5) It’s not really a spoiler, as we know the book is about a pitching prospect, but Tommy chats with a scout toward the end of the novel.  The situation is pretty clear; the scout wants to feel out Tommy’s mental state to see if he’s a hard worker or if he might be a problem in the clubhouse.You don’t cast the discussion in scene.  Instead, you format the discussion in a Q. and A.  Why did you make that choice?

In this book and three other manuscripts that I’m holding, I attempt with a lot of effort to portray scouts the way that I have seen them the last 25 years which means, like any business, there are some really good people and some assholes. Through all these years, I haven’t built up much anger or bitterness, but I have a ten-foot wall of disappointments. My background differs from almost every scout I’ve ever known-it doesn’t mean better or worse…just different.

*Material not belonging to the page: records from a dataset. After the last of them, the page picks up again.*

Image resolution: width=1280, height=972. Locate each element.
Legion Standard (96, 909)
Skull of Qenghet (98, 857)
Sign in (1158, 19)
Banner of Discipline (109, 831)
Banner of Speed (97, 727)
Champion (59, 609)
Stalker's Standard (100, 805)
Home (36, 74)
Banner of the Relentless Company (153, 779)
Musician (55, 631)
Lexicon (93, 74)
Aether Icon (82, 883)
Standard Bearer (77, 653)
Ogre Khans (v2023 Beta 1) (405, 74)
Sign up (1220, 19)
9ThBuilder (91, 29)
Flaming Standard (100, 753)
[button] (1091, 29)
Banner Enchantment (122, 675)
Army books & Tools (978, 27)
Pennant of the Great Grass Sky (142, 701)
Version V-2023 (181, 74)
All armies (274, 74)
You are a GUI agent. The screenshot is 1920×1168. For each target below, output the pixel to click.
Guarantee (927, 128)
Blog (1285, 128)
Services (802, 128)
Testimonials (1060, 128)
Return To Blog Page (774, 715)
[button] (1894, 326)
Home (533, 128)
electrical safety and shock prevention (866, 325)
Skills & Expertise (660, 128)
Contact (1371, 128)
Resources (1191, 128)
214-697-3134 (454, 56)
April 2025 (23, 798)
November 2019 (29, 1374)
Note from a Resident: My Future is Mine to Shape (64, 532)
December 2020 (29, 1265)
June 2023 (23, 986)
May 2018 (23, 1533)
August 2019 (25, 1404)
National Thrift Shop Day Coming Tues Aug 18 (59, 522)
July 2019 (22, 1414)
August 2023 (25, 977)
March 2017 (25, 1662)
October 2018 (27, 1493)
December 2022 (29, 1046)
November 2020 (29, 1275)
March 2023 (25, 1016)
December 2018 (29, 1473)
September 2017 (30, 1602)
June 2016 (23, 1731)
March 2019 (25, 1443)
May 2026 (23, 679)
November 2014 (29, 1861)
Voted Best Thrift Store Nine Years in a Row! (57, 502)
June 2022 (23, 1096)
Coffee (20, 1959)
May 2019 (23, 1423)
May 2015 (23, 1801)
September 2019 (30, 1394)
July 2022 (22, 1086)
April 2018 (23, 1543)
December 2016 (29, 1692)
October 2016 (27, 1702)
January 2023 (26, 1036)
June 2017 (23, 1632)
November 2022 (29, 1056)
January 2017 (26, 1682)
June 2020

The job can be pretty easy if you just lock yourself in to a self-made criteria, (“I like guys who do this or I don’t like guys who do this.”) Some scouts wouldn’t like Tommy because he was too small, his hair was too long, he had other interests (usually it’s a high academic kid or a multi-sport player). Tommy was a strong competitor, but not a false hustle kid. He was polite, but not overwhelmed by pro baseball or huge college campuses. He was a very mature 17-year-old. Some scouts would see all those listed qualities as potential negatives or worries for the future.  Sometimes, people fail to look at big-league rosters, see what’s there and how they got there. Kiddingly, but sincerely, I have told front office people that we only get marriage right 50 percent of the time. How in the hell are we supposed to be assured about 17-18-year-olds? That doesn’t mean you have an excuse to be wrong more than right; it simply means there are lots of factors involved.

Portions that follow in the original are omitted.